Coordinator for Eco-Conscious Citizens, Awula Serwah, has renewed calls for Ghana to ban single-use plastics, arguing that the country’s waste management challenges and recurring flooding cannot be addressed without decisive political action.
Her comments come after the June 29 rains triggered widespread flooding across Accra and surrounding communities, exposing persistent sanitation and waste management problems.
Speaking on Channel One TV’s Breakfast Daily on Monday, July 6, Awula Serwah said Ghana’s waste management system lacks the infrastructure needed to properly handle the growing volume of waste generated in urban areas.
She noted that Eco-Conscious Citizens and other environmental advocacy groups have consistently called for a ban on single-use plastics, which she said make up a significant portion of waste clogging drains across the capital.
“Eco-Conscious Citizens and others have asked for the ban on single-use plastics. If you look at our gutters, you look at a lot of the waste, about 80% is single-use plastics. We don’t need them, we can do without them. We need the political will to ban single-use plastic.”

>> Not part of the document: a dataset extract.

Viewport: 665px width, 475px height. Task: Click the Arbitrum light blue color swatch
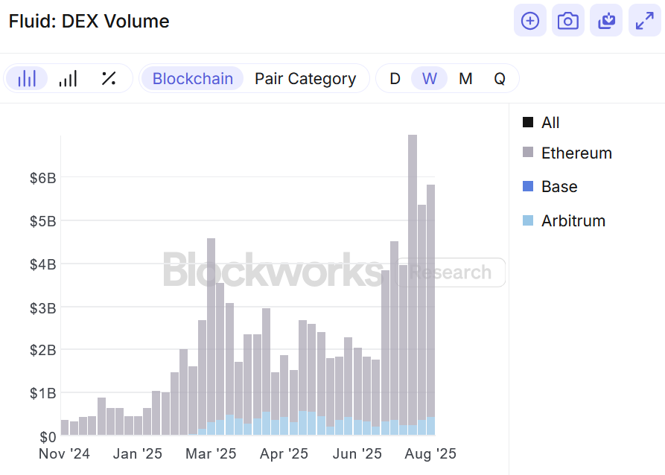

She stressed that beyond improving waste collection, Ghana must prioritise recycling and reducing the amount of waste sent to already overstretched landfill sites.
“So yes, we need to do something about our waste management system, but we also need to do basic things like segregating our rubbish and making sure that, for example, our plastics are recycled and put to other use rather than taking them to landfill which are getting full.”